Neste cenário, senadores e deputados pressionam pela instalação da chamada “CPI da COVID”, que pretende investigar a atuação do governo federal no combate à pandemia. A União, a lentos passos, se articula para tentar fechar contratos com as farmacêuticas, mas enfrenta a concorrência internacional e a escassez de insumos e imunizantes, agravadas pela entrada tardia na corrida pela vacinação. Como consequência, o Brasil amarga o índice de apenas 4% da população vacinada, atrás de países como Chile e Marrocos.
Em linhas gerais, o presente texto tem o objetivo de, constatada a realidade atual, registrar sincera solidariedade, primeiramente, às famílias enlutadas no país, que choram a perda de seus entes queridos, mas também àqueles que estão amargando severos prejuízos com a debacle da economia, sobretudo os pequenos empresários e profissionais autônomos. E é justamente por isso que não se pode perder de vista qual deve ser a principal bandeira de todos aqueles que desejam a retomada da normalidade: vacinação.

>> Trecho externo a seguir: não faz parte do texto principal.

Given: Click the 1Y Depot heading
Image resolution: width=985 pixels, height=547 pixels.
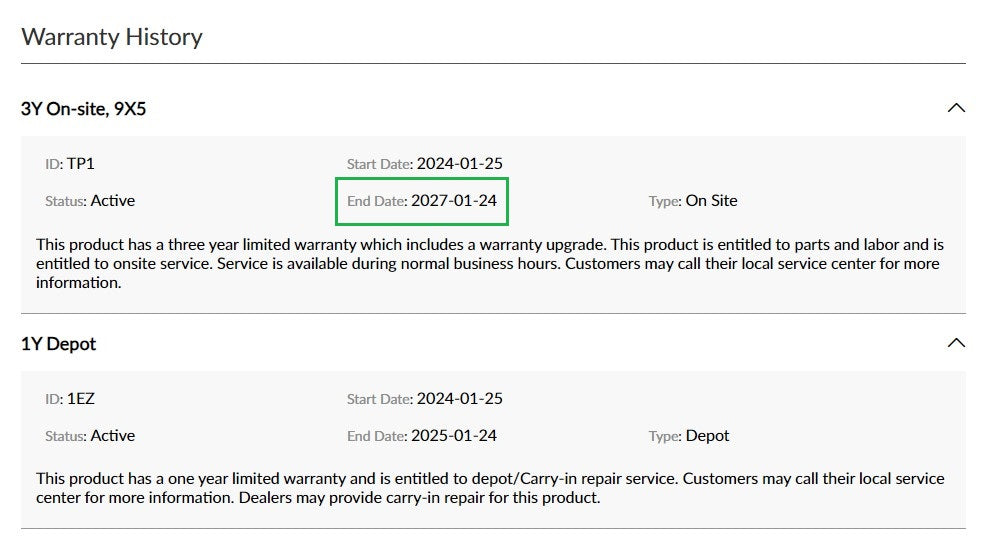Looking at the screenshot, I should (58, 343).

Com a melhor percepção das prioridades por parte da população e os ajustes necessários na pauta de reivindicações, aos governantes de plantão não restará alternativa além da adoção de todas as providências para garantir a ampla imunização do povo brasileiro. Sempre atentos às orientações dadas pela ciência, única capaz de indicar os caminhos de saída da crise sanitária, os gestores públicos não podem falhar na condução do processo. Os que eventualmente desvirtuem devem ser severa e duplamente punidos: pela lei e pela história.
4 Comentários
Andrey Barros
11 de Março de 2021 às 09:33Interessante.
Camila Dias
10 de Março de 2021 às 22:30Perfeito!!!
Tássilla
10 de Março de 2021 às 19:59Enquanto tivermos representantes negando o alcance e gravidade do COVID-19, sofreremos demasiadamente com a superlotação no SUS, veremos pessoas morrerem sem sequer terem direito a um leito de UTI, pais , filhos e amigos, enterrarem seus entes queridos,sem poder se despedir. Parece que existem apenas dois caminhos, salvar vidas ou a economia. Vimos nos países que controlaram melhor a pandemia que o isolamento social foi a única alternativa encontrada, quando ainda não havia vacina. Entretanto, vemos no Brasil a ideia de que não se pode parar, pois empregos tem que ser preservados, a economia precisa se estabilizar. É aí que a figura de um líder comprometido faz a total diferença. Políticas públicas de incentivo deveriam ter sido implementadas, tanto para os empresários, quanto para a classe trabalhadora em geral, seja através de concessão de crédito e suspensão de contratos de trabalho, seja com pagamento direto de auxílio para os mais vulneráveis, para viabilizar um isolamento severo, mais conhecido como Lockdown. Todavia, as medidas adequadas não foram adotadas, completamos um ano de pandemia, sem que houvesse queda significativa de casos, passando pela pior fase desde então e, o pior, sem perspectiva de vacinação em massa da população. E, como bem sinalizado, a história será implacável com os omissos - e, por que não genocida?
Záfya Tomaz
10 de Março de 2021 às 10:55Excelente artigo! Esse tema precisa realmente ser debatido.